Por su parte Víctor Manuel Castillo Bautista precisa: “Querido maestro José Caballero, yo firmé la susodicha carta, a mi me parece mejor dramaturgia la de Legom que la de Chabaud. A mi me hubiera gustado que ganara con el que simpatizo, pero no porque sucedió lo contrario creo que se les deba atacar de tan vil manera a los jurados. Repruebo esa bajeza. Y sobre todo repruebo que se le ataque a usted, que le conozco desde hace años, que sé de su humanidad y sensibilidad. Le mando un abrazo y mi gratitud de seguir viendo en mi maestro esa integridad intelectual”.

Jorge Pérez Falconi pregunta: ¿Por qué siempre son los mismos que dictaminan? ¿Por qué la provincia siempre ha estado relegada?

A lo que el propio José Caballero contesta: “Yo no elijo jurados, no tengo ni idea de porqué me llamaron las dos veces, en cuarenta años de carrera, para serlo del premio Juan Ruiz de Alarcón. Pregunte en la Dirección de Literatura del INBA”.

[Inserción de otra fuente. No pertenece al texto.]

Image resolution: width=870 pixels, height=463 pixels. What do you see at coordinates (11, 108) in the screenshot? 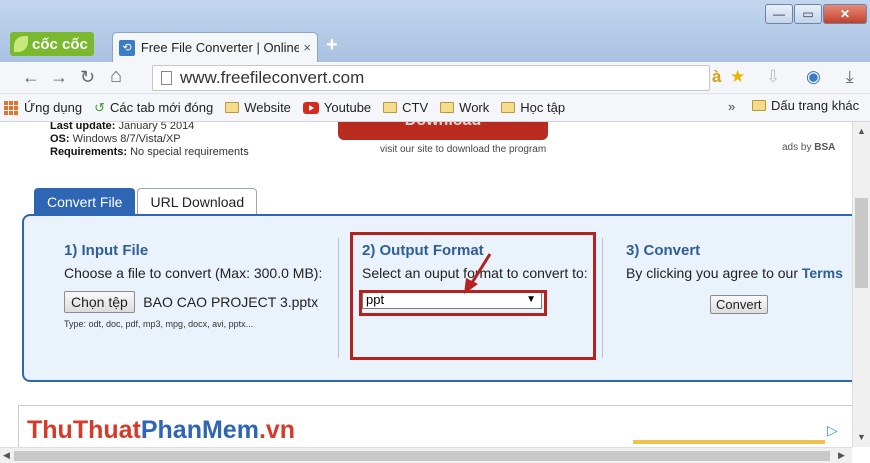
I see `apps-icon` at bounding box center [11, 108].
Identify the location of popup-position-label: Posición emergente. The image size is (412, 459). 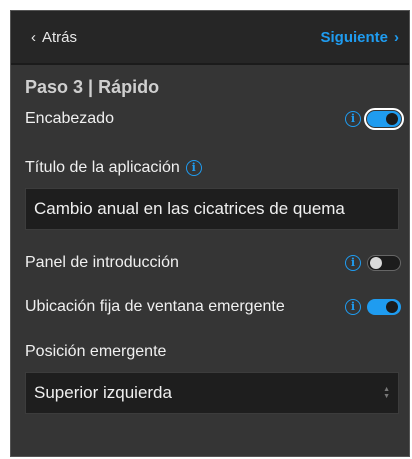
(96, 352).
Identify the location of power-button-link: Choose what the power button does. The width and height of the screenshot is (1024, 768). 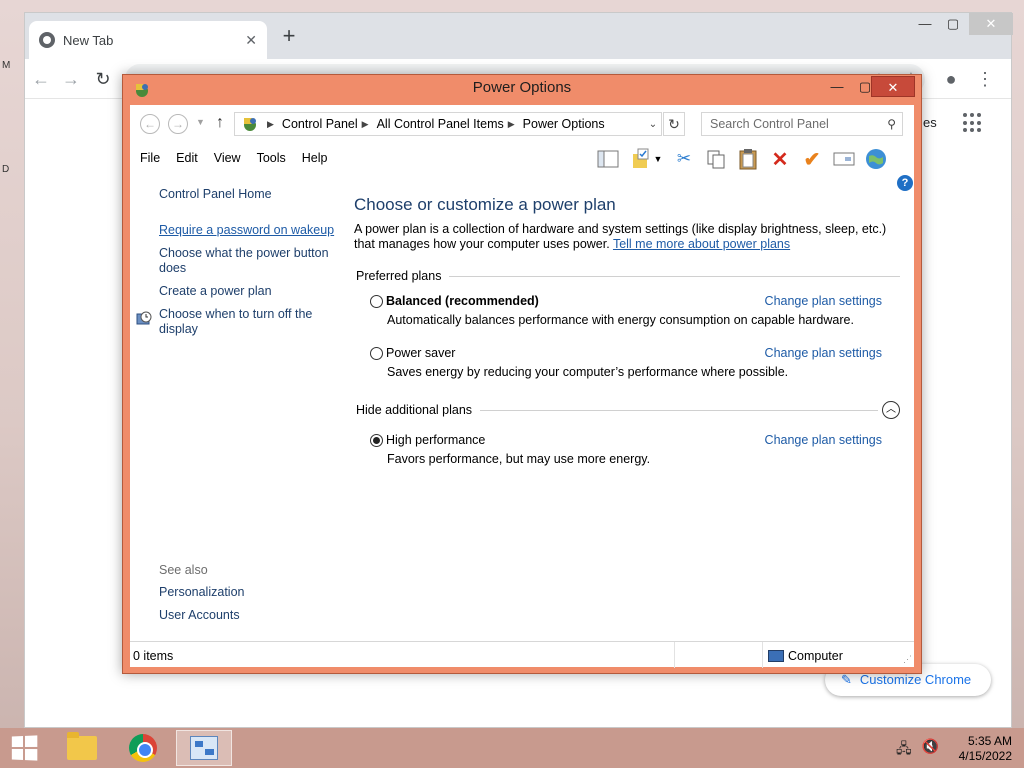
(249, 261).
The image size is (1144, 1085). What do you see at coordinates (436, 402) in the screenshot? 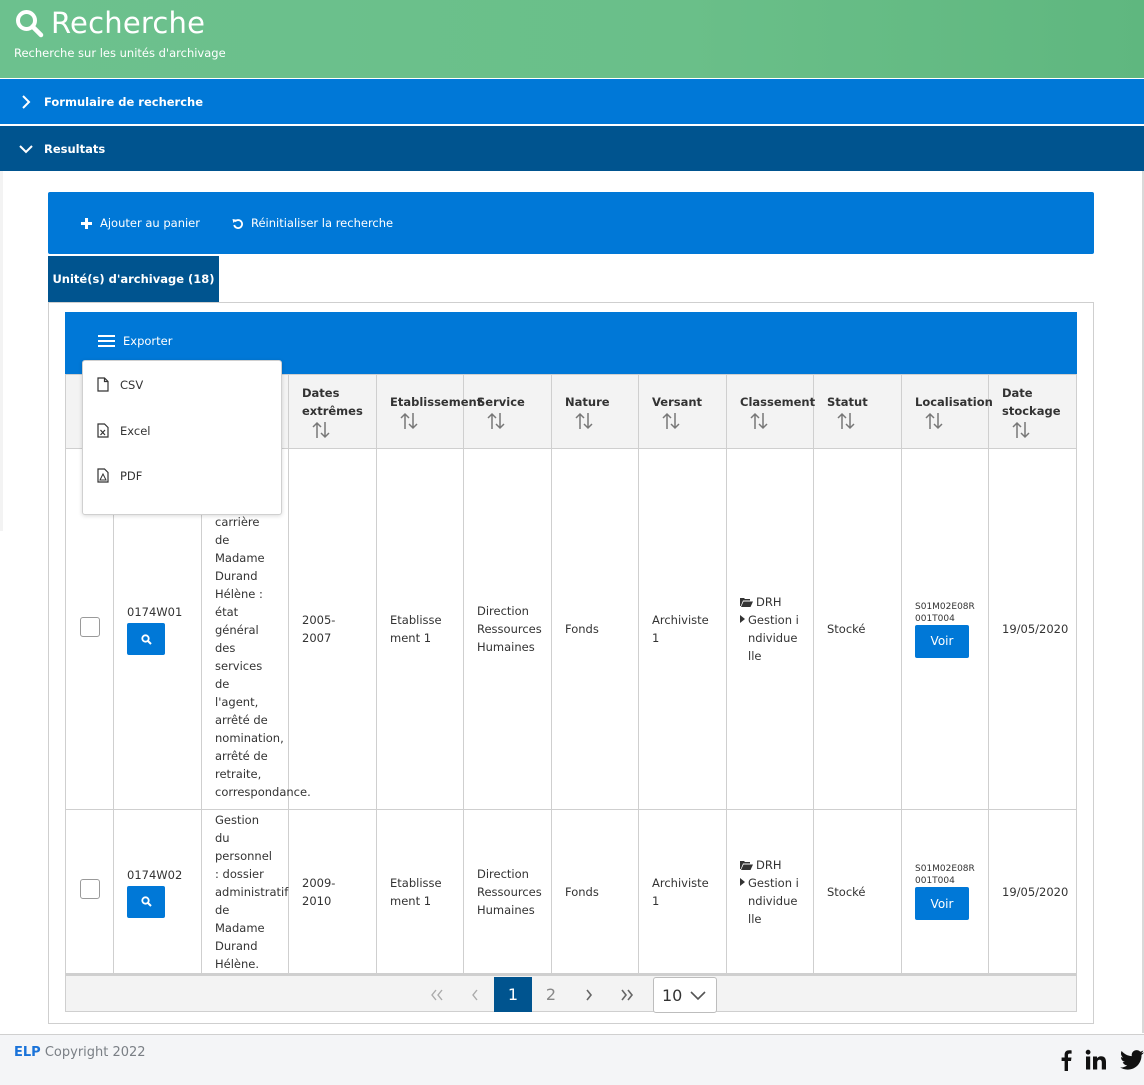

Finalmente Édgar Álvarez Estrada publica: “No creo que las enfermedades sean méritos para ganar premios, pues en ese caso González Dávila y Argüelles tuvieron que haber ganado el premio Juan Ruiz de Alarcón (nunca lo obtuvieron) con un cáncer terminal que bien les pudo merecer hasta el Pulitzer. Reconozco en Luis Enrique (Gutiérrez Ortiz Monasterio) a un talento excepcional y creo que hay que ayudarlo de muchas maneras, de hecho, las instituciones tienen la obligación de hacerlo; yo me sumo a la campaña para contribuir. Por más que reviso la trayectoria de ambos candidatos, veo que Jaime tiene más montajes, traducciones, premios y publicaciones que Legom, pues irrumpió en la escena nacional por lo menos diez años antes, ésa es la ventaja de Chabaud, el tiempo le ha dado más validez a su obra como dramaturgo (…). Creo que la comunidad hace bien en firmar cartas, pero influir en los jurados y determinar quién gana sólo es decisión de ellos. Es un premio más, vamos. Si Legom no lo ganó ahora, tal vez lo gane el año siguiente, dependiendo de los candidatos que contiendan ¿o también nos vamos a enojar si se lo dan a otro? El Juan Ruiz premia la trayectoria, no otra cosa: trayectoria. Lo del Tavirazo me parece una jalada, como si el señor tuviera la importancia o poder para influir en la decisión de José Ramón o Caballero”.